Your task → Turn only the lines of the records from the one that contains "Open the Next" through the one that contains "(x=144, y=41)" into a numbered list, leaving out any blank lines.

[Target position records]
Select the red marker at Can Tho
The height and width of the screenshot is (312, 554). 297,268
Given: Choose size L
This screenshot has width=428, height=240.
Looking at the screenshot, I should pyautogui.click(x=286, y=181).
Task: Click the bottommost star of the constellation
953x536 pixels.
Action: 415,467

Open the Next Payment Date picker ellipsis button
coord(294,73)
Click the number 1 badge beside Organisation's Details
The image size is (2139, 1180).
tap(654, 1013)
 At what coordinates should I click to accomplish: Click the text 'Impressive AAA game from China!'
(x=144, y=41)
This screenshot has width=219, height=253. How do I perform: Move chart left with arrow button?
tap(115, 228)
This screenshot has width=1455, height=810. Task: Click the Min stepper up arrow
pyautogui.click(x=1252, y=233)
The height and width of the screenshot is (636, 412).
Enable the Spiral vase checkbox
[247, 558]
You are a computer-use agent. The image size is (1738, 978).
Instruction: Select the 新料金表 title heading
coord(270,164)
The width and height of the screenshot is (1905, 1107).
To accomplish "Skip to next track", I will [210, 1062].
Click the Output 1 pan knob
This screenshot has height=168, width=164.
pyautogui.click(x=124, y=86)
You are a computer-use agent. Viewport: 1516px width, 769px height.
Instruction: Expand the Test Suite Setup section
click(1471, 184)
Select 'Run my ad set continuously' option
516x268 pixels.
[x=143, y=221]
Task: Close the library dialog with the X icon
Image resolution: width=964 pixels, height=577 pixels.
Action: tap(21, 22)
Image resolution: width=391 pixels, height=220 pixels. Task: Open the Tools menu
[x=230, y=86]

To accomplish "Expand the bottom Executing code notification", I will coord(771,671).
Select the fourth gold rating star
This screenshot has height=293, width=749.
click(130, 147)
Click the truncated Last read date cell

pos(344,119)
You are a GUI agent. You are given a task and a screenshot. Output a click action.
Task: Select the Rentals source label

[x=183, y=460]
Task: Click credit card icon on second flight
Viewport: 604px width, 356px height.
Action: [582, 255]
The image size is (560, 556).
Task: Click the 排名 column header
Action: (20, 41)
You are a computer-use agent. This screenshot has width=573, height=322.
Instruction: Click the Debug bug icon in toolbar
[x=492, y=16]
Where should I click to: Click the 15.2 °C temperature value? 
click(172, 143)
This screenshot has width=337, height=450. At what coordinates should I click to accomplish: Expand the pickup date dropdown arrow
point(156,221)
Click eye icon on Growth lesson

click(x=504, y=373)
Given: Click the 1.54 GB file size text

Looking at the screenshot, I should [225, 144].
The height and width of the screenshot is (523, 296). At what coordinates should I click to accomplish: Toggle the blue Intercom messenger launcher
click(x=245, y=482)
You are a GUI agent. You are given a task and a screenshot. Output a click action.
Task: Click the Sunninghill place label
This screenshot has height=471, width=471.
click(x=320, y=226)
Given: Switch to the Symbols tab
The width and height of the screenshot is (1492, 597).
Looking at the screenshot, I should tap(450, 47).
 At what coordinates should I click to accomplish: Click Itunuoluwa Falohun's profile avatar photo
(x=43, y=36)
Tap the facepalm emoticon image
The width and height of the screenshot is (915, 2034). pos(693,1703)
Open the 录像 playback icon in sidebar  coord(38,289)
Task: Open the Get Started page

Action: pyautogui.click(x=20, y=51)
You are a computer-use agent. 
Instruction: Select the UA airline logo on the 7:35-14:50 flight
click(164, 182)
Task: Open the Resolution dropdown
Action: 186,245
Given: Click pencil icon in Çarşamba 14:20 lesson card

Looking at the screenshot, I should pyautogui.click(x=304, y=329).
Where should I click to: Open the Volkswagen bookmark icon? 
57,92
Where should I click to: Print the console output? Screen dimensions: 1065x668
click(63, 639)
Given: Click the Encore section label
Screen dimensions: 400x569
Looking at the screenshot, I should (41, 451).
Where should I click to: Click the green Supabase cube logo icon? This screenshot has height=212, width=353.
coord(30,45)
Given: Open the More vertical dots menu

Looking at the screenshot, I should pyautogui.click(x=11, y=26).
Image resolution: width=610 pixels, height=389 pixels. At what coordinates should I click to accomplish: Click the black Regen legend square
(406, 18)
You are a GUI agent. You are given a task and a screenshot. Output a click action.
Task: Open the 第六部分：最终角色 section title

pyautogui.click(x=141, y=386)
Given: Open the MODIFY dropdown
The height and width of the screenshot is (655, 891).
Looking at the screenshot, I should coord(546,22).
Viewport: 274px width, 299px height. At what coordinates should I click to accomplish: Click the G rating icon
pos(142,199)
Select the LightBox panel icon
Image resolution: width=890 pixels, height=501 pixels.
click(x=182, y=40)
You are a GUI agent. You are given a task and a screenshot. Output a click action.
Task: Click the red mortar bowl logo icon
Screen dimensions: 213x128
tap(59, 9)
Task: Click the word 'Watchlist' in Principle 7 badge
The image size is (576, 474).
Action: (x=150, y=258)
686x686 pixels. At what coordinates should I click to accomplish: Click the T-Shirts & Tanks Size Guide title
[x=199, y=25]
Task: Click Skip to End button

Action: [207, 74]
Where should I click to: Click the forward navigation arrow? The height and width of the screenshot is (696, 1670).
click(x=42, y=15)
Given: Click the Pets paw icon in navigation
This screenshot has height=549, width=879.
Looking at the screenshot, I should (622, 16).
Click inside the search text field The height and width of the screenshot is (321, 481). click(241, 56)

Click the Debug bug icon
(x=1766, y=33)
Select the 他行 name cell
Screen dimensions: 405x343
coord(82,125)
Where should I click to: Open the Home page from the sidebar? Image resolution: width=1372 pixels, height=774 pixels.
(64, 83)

Written response →
1. Open the Next Payment Date picker ellipsis button
2. coord(294,73)
3. Click the number 1 badge beside Organisation's Details
4. The image size is (2139, 1180).
5. tap(654, 1013)
6.  At what coordinates should I click to accomplish: Click the text 'Impressive AAA game from China!'
7. (x=144, y=41)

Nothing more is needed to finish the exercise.